In order to improve or make something better we need to know how it is working today. That is the basis for the Six Sigma and other process improvement/optimization programs and methodologies that have been cycling through corporations large and small for the better part of the last three decades. And it makes sense; to make something better you need a baseline to compare results and see if the desired progress is being made.

In any process there are many things that are measureable, but which ones actually matter? Key performance indicators (KPI) are those measurements which, when taken together, get a reasonably comprehensive picture of a process, a department or a company. For instance, one KPI used by Wall Street is Stock Price/Earnings (P/E), this measurement helps show if a company is over or undervalued and therefore if it is a good buy. No measurement, KPI or not, taken by itself is sufficient to give you a complete picture, but several interrelated ones can.

If we accept that to improve a process:

  • We have to know at what performance level the process is currently working
  • We can define and measure variables that indicate the performance level
  • We have ready access to these KPI measurements to monitor progress

Many people look at the entire Human Resources department – Payroll, Benefits, Training, Compliance, etc. as being primarily concerned with people, and people are inherently difficult to measure in any meaningful way. The reality is that while yes, their primary focus is people, HR uses processes to perform their functions, just like the manufacturing or services departments. Just like those other departments, that means that a set of measurements can be devised to help determine the health and efficiency of the payroll department, or indeed any department in HR.

What to measure?

Then the question becomes: “What to measure?“ What is critical to one organization may not be important to another, but the idea here is to determine the critical areas in your organization and determine how measurements can be defined. One of the key factors in setting up these performance indicators is to have a transparent system in place so that each item is handled in a consistent way. In this way the human factor is not being monitored as much as the process that supports the interaction. For example, to meet the federal requirements of the Family Medical Leave Act (FMLA), payroll needs to have processes in place to review the application for eligibility and monitoring the leave if it is granted. Once the process is in place, then performance benchmarks like eligibility review turnaround time can be set and monitored on a monthly, quarterly or annual basis.
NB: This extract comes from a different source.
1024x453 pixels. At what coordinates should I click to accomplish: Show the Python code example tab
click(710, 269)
The trick to setting up KPI definitions for your Payroll department is to determine which processes are critical to supporting the organization’s employees. How can the processes and systems be improved to make employee’s experience with HR and by extension the organization better?

Here are some examples to get you thinking about prospective KPI definitions for Payroll:

  • Total payroll compared to last period
    – The ‘appropriate period’ is adjustable to your specific instance; it merely needs to remain stable once set.
  • Percent (%) of new employees
  • Percent (%) of terminated employees
  • Cost per payroll per 100 employees
  • Total payroll to gross revenue
  • Average assets per employee
  • Percent (%) of manual payroll payments
  • Number of payroll transactions
  • Cycle time to process payroll

This is just a small sampling of all the possible metrics that can be measured. Some of these KPI are specific to the payroll department, while others apply to the company as a whole.
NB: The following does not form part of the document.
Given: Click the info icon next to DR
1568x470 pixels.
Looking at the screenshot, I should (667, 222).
Customize your KPI definitions

Looking through the list above, you may decide that some (or all) don’t apply to your company and that’s all right. Your company may have different needs or criteria that are more important to measure. For instance, if you are using a payroll processing company, then the ‘Cost of payroll per 100 employees’ should be defined in your contract with the processing company and may not need to be tracked.
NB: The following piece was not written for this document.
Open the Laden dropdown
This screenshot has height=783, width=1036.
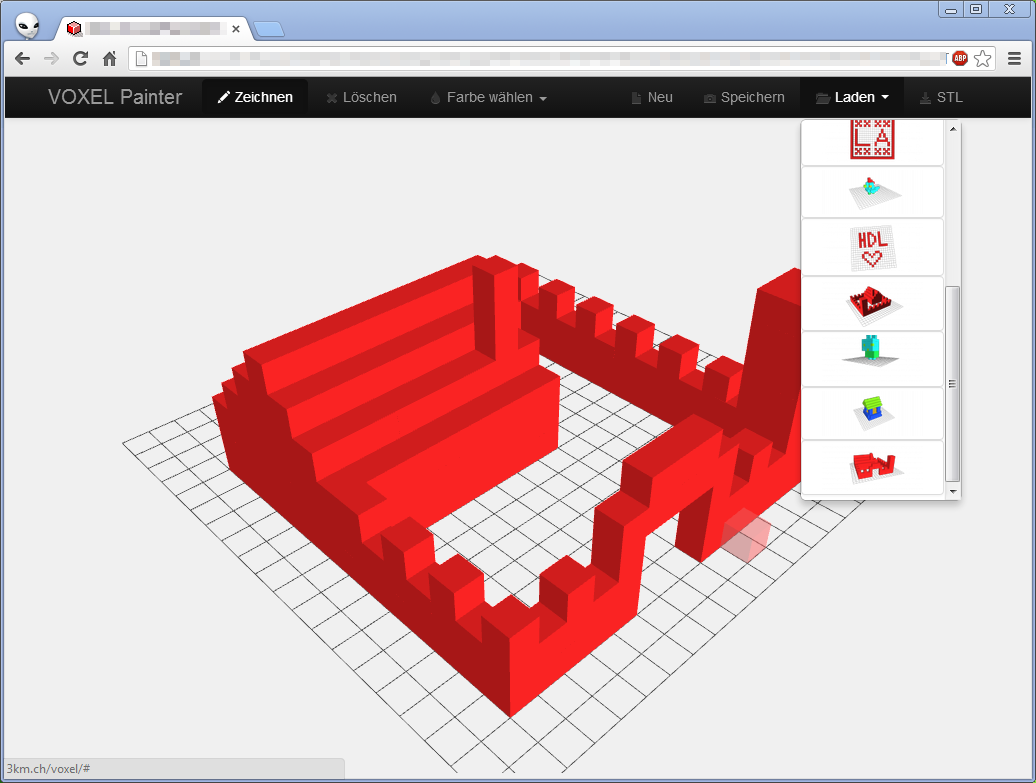tap(851, 96)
In fact that brings up an important point: using a payroll processing company makes almost all of these KPI’s easier to calculate. That’s because almost all of them will either be explicitly in the reports you receive after each payroll run or easily derivable from those reports. If you are still doing your payroll in-house then you may have to create the necessary reports manually in order to get the data you need.

In either case, once you have the data you can use it to compare against both your target numbers and past performance. If you are already meeting your goal for a particular KPI, then you’ll just need to glance at the current value to ensure that you are still in the green. However, if you are below the target, then you can compare the current value to those in the past to confirm that you are making progress and that you are making it fast enough. If not, then you’ll have the numbers and the data to do something about it.

Some people might say that using KPI’s to measure something as complex as payroll or HR simplifies too much. While it is true that there is some simplification, it also removes all of the distractions, allowing you to focus on the critical information. We believe that by using KPIs to monitor payroll processes provides a win-win-win for the payroll team, the employees, and the organization as a whole.